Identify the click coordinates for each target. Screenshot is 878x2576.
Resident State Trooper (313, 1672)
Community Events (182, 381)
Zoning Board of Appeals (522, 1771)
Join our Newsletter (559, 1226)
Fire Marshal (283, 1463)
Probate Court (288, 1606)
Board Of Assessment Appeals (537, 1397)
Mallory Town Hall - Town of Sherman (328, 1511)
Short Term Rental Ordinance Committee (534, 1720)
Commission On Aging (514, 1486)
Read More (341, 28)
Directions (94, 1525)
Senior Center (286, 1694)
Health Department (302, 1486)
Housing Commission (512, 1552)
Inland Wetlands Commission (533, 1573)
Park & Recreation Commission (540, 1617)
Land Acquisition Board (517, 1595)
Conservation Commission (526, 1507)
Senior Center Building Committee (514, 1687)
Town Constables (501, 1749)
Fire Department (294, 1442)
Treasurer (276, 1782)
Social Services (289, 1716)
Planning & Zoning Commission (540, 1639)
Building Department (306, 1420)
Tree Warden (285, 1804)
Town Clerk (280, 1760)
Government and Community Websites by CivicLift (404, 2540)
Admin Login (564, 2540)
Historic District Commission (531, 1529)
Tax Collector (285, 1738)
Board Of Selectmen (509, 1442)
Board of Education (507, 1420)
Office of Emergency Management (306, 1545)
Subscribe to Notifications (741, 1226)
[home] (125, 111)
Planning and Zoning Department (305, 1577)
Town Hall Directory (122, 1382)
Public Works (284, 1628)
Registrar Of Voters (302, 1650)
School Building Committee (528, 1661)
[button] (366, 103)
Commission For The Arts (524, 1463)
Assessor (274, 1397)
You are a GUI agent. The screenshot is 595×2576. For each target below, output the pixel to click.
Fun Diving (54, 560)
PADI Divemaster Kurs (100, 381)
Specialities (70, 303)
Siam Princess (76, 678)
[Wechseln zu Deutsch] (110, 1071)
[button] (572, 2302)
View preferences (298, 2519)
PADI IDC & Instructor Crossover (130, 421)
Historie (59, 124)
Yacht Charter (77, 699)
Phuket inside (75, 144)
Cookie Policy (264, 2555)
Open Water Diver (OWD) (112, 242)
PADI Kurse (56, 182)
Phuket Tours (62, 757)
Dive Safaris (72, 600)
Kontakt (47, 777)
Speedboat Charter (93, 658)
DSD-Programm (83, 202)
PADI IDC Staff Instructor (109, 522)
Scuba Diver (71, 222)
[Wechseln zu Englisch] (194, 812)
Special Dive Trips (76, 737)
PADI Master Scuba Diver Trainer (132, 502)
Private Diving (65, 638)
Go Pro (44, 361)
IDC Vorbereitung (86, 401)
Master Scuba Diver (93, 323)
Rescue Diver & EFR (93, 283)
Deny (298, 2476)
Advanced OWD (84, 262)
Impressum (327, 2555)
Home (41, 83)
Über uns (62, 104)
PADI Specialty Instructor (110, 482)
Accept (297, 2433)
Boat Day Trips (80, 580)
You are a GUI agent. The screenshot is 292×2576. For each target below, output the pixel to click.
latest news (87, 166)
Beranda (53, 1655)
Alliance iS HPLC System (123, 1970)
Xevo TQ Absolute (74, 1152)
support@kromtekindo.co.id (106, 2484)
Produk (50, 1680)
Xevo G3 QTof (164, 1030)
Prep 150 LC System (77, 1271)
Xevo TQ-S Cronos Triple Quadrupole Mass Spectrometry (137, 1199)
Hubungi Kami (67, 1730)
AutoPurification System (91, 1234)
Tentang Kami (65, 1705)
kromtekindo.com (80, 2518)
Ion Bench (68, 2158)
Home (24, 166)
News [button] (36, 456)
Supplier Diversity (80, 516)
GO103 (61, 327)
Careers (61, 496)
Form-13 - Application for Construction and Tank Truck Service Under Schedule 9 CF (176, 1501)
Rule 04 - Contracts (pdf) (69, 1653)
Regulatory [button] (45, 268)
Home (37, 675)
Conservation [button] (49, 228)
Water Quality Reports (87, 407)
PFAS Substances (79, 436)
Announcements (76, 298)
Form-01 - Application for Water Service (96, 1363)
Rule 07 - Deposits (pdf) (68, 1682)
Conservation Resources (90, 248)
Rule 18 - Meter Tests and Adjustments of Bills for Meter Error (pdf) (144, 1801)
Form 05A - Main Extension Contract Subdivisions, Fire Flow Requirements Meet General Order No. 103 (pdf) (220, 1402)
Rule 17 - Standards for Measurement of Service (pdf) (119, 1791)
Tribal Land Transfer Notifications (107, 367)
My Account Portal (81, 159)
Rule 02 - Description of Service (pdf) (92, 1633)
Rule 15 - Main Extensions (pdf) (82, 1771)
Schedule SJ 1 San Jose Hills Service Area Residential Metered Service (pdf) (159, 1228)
☆ ☆ ☆ ☆ ☆
Wherever the word "target" appears in a line of the data above, copy that line.

Identify the click coordinates for each target. Screenshot is 878x2576.
You are a GUI agent. The screenshot is 595×2576. For each target below, output the pixel to click.
You are a GUI agent. The screenshot is 292×2576. For each target below, output the pixel to click.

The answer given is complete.